Set task: Repeat the rows below verbatim, from the line with "This screenshot has width=524, height=551." to the line with "pyautogui.click(x=351, y=363)", including both of those lines.

Material for the task:
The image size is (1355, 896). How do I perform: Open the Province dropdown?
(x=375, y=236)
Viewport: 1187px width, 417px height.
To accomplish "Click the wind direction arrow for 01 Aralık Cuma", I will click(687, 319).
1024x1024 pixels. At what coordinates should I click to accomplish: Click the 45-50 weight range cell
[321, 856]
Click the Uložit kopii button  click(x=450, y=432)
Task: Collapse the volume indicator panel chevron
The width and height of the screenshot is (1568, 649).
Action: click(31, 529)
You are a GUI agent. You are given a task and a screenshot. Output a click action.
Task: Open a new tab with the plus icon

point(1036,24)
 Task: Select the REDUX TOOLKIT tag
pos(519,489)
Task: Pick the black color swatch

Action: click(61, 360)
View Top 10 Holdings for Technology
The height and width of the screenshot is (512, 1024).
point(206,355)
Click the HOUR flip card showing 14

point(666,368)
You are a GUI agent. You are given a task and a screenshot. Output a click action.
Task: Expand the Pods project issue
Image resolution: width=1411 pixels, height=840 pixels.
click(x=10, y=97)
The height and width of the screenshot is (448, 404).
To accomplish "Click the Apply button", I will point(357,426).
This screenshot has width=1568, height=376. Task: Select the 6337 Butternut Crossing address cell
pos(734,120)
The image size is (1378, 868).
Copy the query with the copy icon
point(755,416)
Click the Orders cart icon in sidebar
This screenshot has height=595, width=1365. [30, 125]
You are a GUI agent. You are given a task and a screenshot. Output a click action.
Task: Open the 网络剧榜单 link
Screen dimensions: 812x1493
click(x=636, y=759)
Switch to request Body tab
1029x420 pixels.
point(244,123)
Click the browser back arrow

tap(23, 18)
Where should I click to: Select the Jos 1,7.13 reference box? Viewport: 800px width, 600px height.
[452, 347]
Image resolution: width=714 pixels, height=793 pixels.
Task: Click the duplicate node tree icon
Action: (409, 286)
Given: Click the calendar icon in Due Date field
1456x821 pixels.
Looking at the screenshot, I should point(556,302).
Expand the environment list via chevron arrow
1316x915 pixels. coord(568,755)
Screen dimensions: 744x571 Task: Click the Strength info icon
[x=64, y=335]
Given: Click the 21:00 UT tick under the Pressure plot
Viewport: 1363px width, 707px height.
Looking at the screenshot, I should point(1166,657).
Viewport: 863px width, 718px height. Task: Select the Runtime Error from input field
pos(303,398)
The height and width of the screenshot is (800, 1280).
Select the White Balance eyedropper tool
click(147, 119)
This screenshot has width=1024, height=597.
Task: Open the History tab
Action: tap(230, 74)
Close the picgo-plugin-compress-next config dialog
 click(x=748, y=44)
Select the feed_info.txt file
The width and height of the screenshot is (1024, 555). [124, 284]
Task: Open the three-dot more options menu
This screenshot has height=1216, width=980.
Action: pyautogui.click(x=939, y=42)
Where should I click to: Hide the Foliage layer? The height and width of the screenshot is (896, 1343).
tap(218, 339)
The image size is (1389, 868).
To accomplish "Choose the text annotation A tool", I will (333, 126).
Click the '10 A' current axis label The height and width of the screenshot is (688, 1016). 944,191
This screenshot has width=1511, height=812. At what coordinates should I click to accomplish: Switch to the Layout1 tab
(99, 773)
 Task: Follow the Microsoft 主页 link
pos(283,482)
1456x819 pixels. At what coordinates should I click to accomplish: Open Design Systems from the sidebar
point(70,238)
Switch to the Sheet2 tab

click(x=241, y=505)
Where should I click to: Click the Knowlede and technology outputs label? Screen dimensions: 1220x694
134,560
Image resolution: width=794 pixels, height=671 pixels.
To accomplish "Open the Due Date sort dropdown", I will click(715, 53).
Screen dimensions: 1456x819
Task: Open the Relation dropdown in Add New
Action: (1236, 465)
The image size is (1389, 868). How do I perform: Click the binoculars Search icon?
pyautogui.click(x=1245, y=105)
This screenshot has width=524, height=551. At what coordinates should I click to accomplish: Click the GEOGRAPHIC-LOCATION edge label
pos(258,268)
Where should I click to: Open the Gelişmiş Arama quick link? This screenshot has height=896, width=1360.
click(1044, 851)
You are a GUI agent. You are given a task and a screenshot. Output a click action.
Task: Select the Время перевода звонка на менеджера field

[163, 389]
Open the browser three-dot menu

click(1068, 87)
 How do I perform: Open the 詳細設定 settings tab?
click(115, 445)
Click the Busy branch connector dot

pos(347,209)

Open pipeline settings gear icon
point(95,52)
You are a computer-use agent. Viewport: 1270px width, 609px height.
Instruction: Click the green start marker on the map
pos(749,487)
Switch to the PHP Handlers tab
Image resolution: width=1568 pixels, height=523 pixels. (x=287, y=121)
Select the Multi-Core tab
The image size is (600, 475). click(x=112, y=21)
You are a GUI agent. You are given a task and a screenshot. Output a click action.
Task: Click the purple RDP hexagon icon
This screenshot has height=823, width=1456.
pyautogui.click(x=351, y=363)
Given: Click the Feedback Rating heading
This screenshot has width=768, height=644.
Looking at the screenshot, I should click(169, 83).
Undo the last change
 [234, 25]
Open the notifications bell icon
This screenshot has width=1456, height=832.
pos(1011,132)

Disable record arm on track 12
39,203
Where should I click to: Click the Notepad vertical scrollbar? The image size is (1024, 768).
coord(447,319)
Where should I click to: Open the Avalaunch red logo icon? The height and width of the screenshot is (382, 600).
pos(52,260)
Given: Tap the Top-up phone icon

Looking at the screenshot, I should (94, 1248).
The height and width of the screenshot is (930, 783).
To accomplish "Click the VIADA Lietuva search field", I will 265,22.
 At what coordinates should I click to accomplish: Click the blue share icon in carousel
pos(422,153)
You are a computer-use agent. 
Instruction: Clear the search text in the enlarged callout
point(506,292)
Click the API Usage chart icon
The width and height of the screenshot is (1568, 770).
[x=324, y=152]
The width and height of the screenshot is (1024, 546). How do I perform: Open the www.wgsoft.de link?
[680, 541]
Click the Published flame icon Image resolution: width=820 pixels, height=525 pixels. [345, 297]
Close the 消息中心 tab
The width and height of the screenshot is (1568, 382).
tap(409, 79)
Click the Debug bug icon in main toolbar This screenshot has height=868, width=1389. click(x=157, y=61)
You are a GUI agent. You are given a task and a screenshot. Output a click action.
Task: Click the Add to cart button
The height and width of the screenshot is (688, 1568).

Worked solution:
This screenshot has width=524, height=551. At what coordinates should I click to accomplish: Click the GEOGRAPHIC-LOCATION edge label
pos(258,268)
Where should I click to: Open the Gelişmiş Arama quick link? This screenshot has height=896, width=1360.
click(1044, 851)
You are a GUI agent. You are given a task and a screenshot. Output a click action.
Task: Select the Время перевода звонка на менеджера field

[163, 389]
Open the browser three-dot menu

click(1068, 87)
 How do I perform: Open the 詳細設定 settings tab?
click(115, 445)
Click the Busy branch connector dot

pos(347,209)

Open pipeline settings gear icon
point(95,52)
You are a computer-use agent. Viewport: 1270px width, 609px height.
Instruction: Click the green start marker on the map
pos(749,487)
Switch to the PHP Handlers tab
Image resolution: width=1568 pixels, height=523 pixels. (x=287, y=121)
Select the Multi-Core tab
The image size is (600, 475). click(x=112, y=21)
You are a GUI agent. You are given a task and a screenshot. Output a click action.
Task: Click the purple RDP hexagon icon
This screenshot has height=823, width=1456.
pyautogui.click(x=351, y=363)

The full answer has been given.